* **EXERCISE PROMPT**
Below are some entries. Reproduce them word for word.

* **DATA FOR PROCESSING**
================================
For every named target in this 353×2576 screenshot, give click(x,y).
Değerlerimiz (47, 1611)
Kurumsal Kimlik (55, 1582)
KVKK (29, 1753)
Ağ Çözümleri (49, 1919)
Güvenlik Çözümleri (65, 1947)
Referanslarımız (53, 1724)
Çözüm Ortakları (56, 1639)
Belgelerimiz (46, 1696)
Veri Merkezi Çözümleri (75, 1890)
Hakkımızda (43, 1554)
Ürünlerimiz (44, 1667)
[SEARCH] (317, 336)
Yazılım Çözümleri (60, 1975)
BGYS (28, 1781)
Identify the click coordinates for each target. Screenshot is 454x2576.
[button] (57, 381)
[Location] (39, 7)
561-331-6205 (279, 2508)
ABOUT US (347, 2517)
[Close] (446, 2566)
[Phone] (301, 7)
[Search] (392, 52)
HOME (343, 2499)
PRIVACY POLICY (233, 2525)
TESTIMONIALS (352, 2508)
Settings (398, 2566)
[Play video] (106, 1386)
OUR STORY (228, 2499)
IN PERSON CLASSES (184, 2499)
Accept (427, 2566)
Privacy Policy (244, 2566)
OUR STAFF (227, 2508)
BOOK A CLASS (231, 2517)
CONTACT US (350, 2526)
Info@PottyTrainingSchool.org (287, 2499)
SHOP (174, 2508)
================================
* **COMPLETED TASK**
For every named target in this 353×2576 screenshot, give click(x,y).
Değerlerimiz (47, 1611)
Kurumsal Kimlik (55, 1582)
KVKK (29, 1753)
Ağ Çözümleri (49, 1919)
Güvenlik Çözümleri (65, 1947)
Referanslarımız (53, 1724)
Çözüm Ortakları (56, 1639)
Belgelerimiz (46, 1696)
Veri Merkezi Çözümleri (75, 1890)
Hakkımızda (43, 1554)
Ürünlerimiz (44, 1667)
[SEARCH] (317, 336)
Yazılım Çözümleri (60, 1975)
BGYS (28, 1781)
Identify the click coordinates for each target. Screenshot is 454x2576.
[button] (57, 381)
[Location] (39, 7)
561-331-6205 (279, 2508)
ABOUT US (347, 2517)
[Close] (446, 2566)
[Phone] (301, 7)
[Search] (392, 52)
HOME (343, 2499)
PRIVACY POLICY (233, 2525)
TESTIMONIALS (352, 2508)
Settings (398, 2566)
[Play video] (106, 1386)
OUR STORY (228, 2499)
IN PERSON CLASSES (184, 2499)
Accept (427, 2566)
Privacy Policy (244, 2566)
OUR STAFF (227, 2508)
BOOK A CLASS (231, 2517)
CONTACT US (350, 2526)
Info@PottyTrainingSchool.org (287, 2499)
SHOP (174, 2508)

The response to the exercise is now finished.